I would just keep an eye on it for the near future. Most likely it will be OK on it's own.


----------



## Lazyman (Aug 8, 2014)

If you do decide you want to prevent problems rather than risk damage down the road, I would try Loren's approach and use heat to break the glue joint. Heat is the enemy of PVA glue and you may be able to soften it enough that you can slowly work a putty knife into the joint. Once you get one spot soft and get the knife in, the rest will go pretty quickly. Heating the knife may also help the process. After you break the joint, attach some cleats with oversized holes and screw it down from below.

BTW, Did you finish the underside of the top? You will definitely want to make sure that you have a finish on the underside to make sure that you don't have the problem of differential moisture change on the top an bottom adding to your problems.
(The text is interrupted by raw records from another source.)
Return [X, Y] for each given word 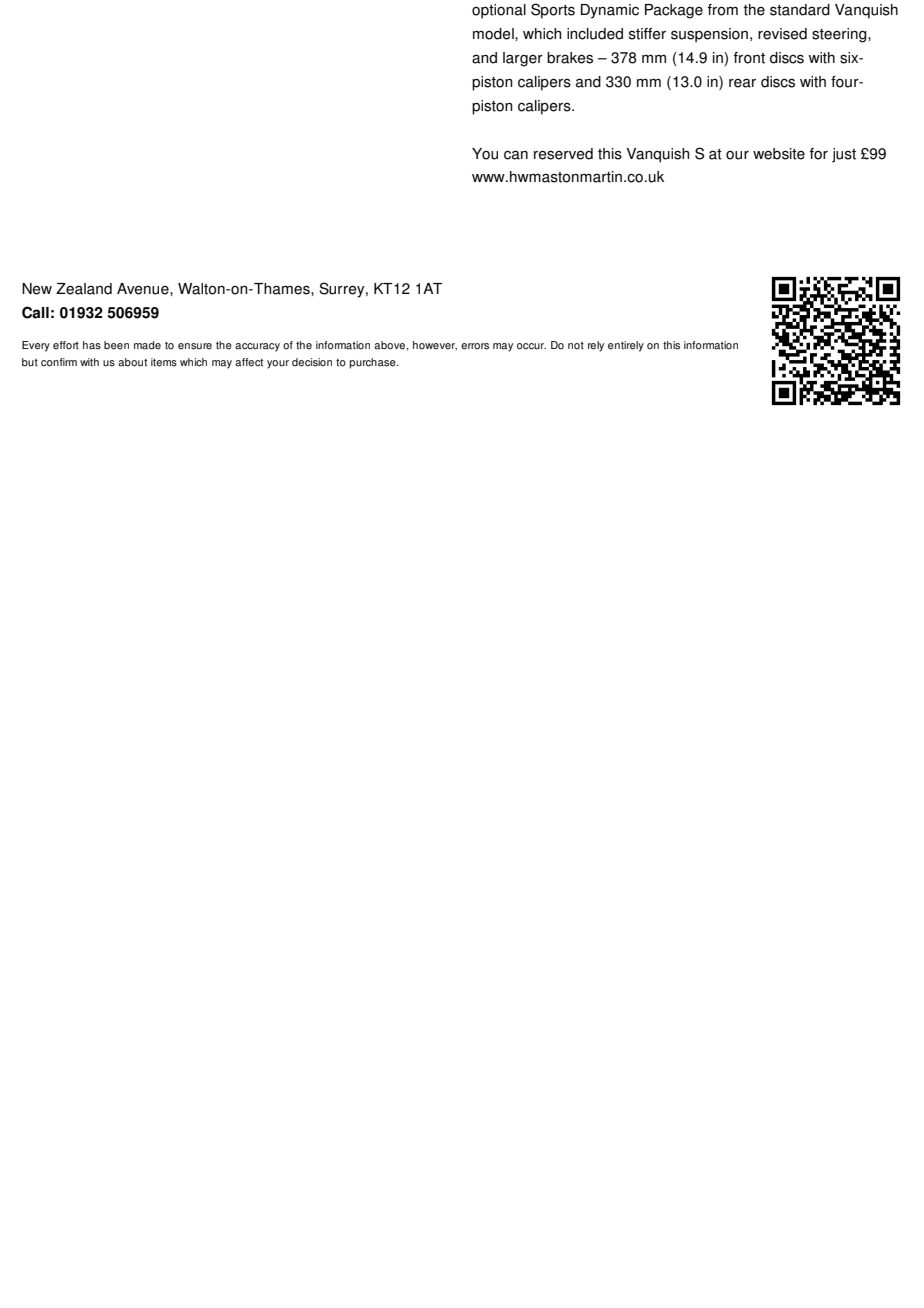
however [435, 346]
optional [499, 11]
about [132, 362]
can [516, 155]
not [576, 346]
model [494, 34]
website [779, 154]
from [723, 10]
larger [523, 59]
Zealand [84, 289]
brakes [570, 58]
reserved [563, 154]
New [37, 289]
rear [742, 83]
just [844, 155]
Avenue [144, 289]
The crate table looks great, BTW.


----------



## LeeRoyMan (Feb 23, 2019)

> So I did my first woodworking project as a dog crate *for my adult son*.
> Thanks,
> MIke
> 
> - OldDogNewTricks


Is this like time out?
How do you get him to go in there?

I'm kinda rough around the edges so if it were me, (plan A) I would just knock it off with a hammer and see how it goes. If it's really on there, (plan B) knock it off with a bigger hammer…
A lot depends on how well it was put on. lot of glue, lot of clamps, little glue few clamps. good flat fit…
You kind of have to play it by ear and make sure it's not pulling up chunks of the oak. 
I would start in the back corner.

I would have a new top already made, because the time and work to fix the old split, or buckled top wouldn't be worth it. Save the wood for something else.


----------



## bilyo (May 20, 2015)

> If I do need to remove it, what is the consensus on the best approach? I was thinking one of those thin Japanese pull saws or a very sharp knife. If I can split it, I can sand both sides down, and re-attach with buttons.
> 
> - OldDogNewTricks


I think the hot knife would be a good place to start. If that doesn't work, try starting the cut with a multi-tool and then do the rest with a flush cut pull-saw. I believe you will get the smoothest and most consistent cut that way.


----------



## OldDogNewTricks (Jan 7, 2021)

> BTW, Did you finish the underside of the top? You will definitely want to make sure that you have a finish on the underside to make sure that you don t have the problem of differential moisture change on the top an bottom adding to your problems.
> 
> The crate table looks great, BTW.
> 
> - Lazyman


Thank you for the advise.

Yes I finished both sides of the top (tung oil), but only pastewaxed the top.

Mike


----------



## OldDogNewTricks (Jan 7, 2021)

> So I did my first woodworking project as a dog crate *for my adult son*.
> Thanks,
> MIke
> 
> ...


Haha-Yes. Well, there are times that as an adult I would love to put in him in one 

Mike


----------